Je venais d’entrer à l’université de Bordeaux pour suivre des études de droit public et de sciences politiques. Nous sommes en 1968. C’est là qu’un jour on me fait écouter Ole de Coltrane. Un thème de 18 minutes. J’ai eu un choc esthétique. J’avais les mains glacées. Je n’avais jamais pensé que le jazz pouvait être ça. A partir de là j’ai voulu tout savoir : d’abord Miles, qui m’a conduit à Parker, qui m’a conduit à Lester Young, Count Basie, Ellington. Dans le même temps, je suis entré aux Douanes parce que c’était pour moi le moyen de rejoindre Paris (en 1971) où j’allais pouvoir fréquenter les clubs de jazz. Et je deviens pigiste chez Jazz Hot. Mais c’est en 1982, alors que j’étais professeur à l’Ecole des Douanes, que j’ai décidé de me consacrer totalement au jazz.
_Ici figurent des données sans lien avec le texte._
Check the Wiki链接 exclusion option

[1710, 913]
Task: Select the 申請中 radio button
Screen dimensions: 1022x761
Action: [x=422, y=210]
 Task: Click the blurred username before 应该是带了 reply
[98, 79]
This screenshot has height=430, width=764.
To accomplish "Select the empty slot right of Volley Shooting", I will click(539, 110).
J’aidais alors mon meilleur ami Laurent Goddet, rédacteur en chef de Jazz Hot, qui réalisait Jazz Midi. A ce moment-là, il préparait une séance de cinq émissions sur Bill Evans, décédé peu avant et il m’en parle. Le problème c’est qu’il était secrétaire de rédaction au magazine Jeune Afrique et que pour faire l’émission, il devait s’absenter. D’où pour lui un choix difficile, son boss lui faisant remarquer que son travail valait mieux que de faire « le saltimbanque à France Musique ». Il vient donc voir le directeur de l’époque pour lui demander d’annuler l’émissions prévue mais il lui parle d’ « un petit jeune » de son équipe. C’était moi. Coup de bol, je pouvais me libérer vers midi. A la fin de la semaine, le directeur d’alors m’a félicité (« formidable »….je m’en souviens encore) et, depuis février 1982, c’est une collaboration ininterrompue avec France Musique : d’abord une émission par mois, puis une par semaine et enfin depuis quinze ans, une quotidienne : c’est « Open Jazz ».
Un bail donc ?
Oui. Et j’en suis à mon 17ème directeur (2) alors que mon statut est celui d’intermittent du spectacle depuis toutes ces années.
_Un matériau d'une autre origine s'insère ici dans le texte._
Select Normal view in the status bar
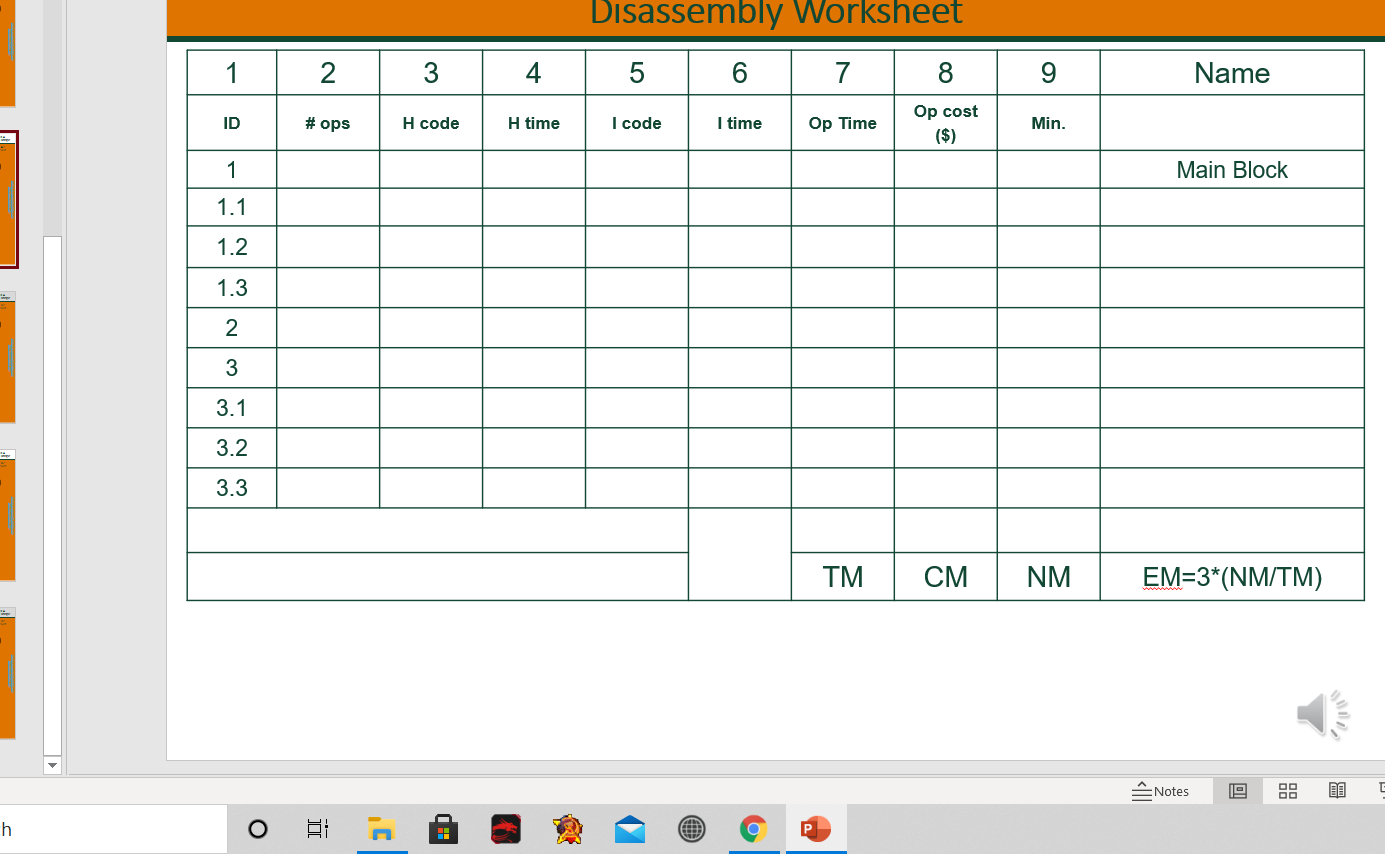 point(1238,790)
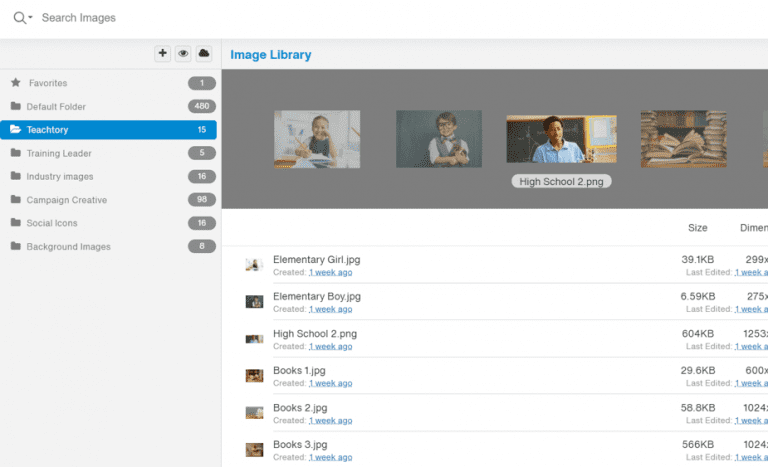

Le jazz a toujours bénéficié d’une telle reconnaissance à France Musique ?
Il y a eu des heures compliquées et le jazz a failli disparaître. Mais là, France Musique, sa direction, sont convaincus que le jazz est un facteur d’identité de la radio. Remarque que même Radio Classique qui ne diffusait que de la musique classique s’est ouverte elle aussi au jazz.
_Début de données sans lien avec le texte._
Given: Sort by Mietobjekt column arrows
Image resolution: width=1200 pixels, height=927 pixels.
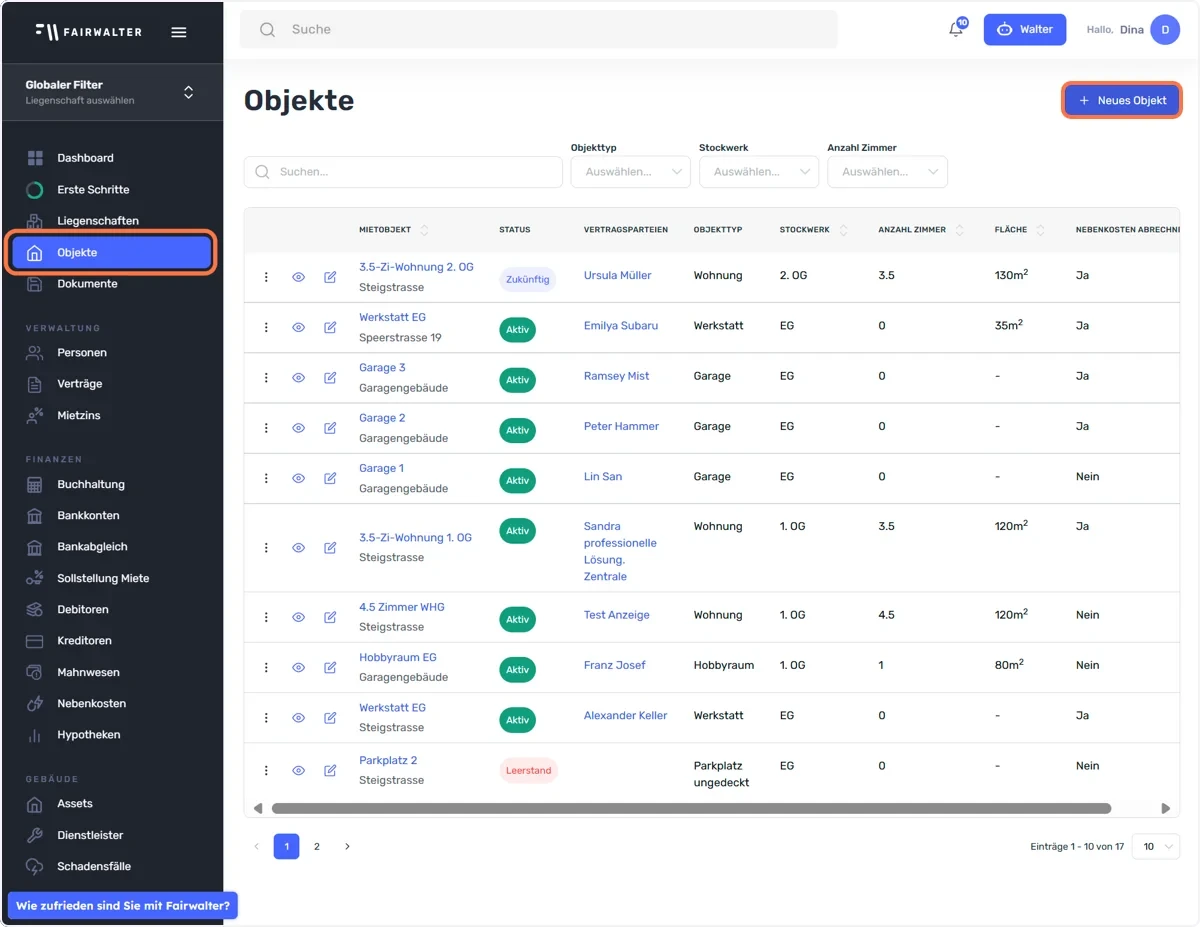Looking at the screenshot, I should click(x=425, y=230).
Y’a-t-il des émissions, des rencontres que vous retenez plus que d’autres ?
Oui. J’ai fait une série dans Open Jazz : Grands Portraits. Ce qui m’a amené à aller chez Keith Jarrett (j’y suis allé 6 fois). On a fait 10 heures d’émission. Ou Dave Brubeck : il fallait le réhabiliter. C’est ce que permet le service public : il permet d’écouter. Je suis allé chez Carla Bley, Charles Lloyd, John Zorn. Avec Keith Jarrett, avec eux, je sors de ces rencontres transformé : ça change ma vie. On découvre que tous ces artistes ont une philosophie de vie. On comprend mieux leur musique. Je me souviens ainsi de Wynton Marsalis qui me démontrait que le jazz est en fait la meilleure démocratie.
Avez-vous toujours le même enthousiasme ?
Oui sinon j’aurais arrêté. Là je compte encore réaliser une saison. Après je ne sais pas, je verrai : peut-être glisser vers une émission hebdomadaire. Je suis dans la logique du sportif qui ne doit pas faire l’année de trop. De toutes façons la relève est assurée.
1) Guy Le Querrec, photographe, entre autres connus pour sa collaboration aux trois albums du trio Romano-Sclavis-Texier
2) Marc Voinchet est directeur de France Musique depuis septembre 2015. Auparavant il a longtemps travaillé à France Culture (notamment producteur et animateur des « Matins de France Culture).
PHOTOS C. Abramowitz
Alex Dutilh a lancé cette émission en 2008. Elle bénéficie d’un créneau horaire particulièrement attractif (18-19h)
Chaque semaine, Open Jazz reçoit un invité. D’Ahmad Jamal à Randy Weston en passant par Ibrahim Maalouf, autant de souvenirs.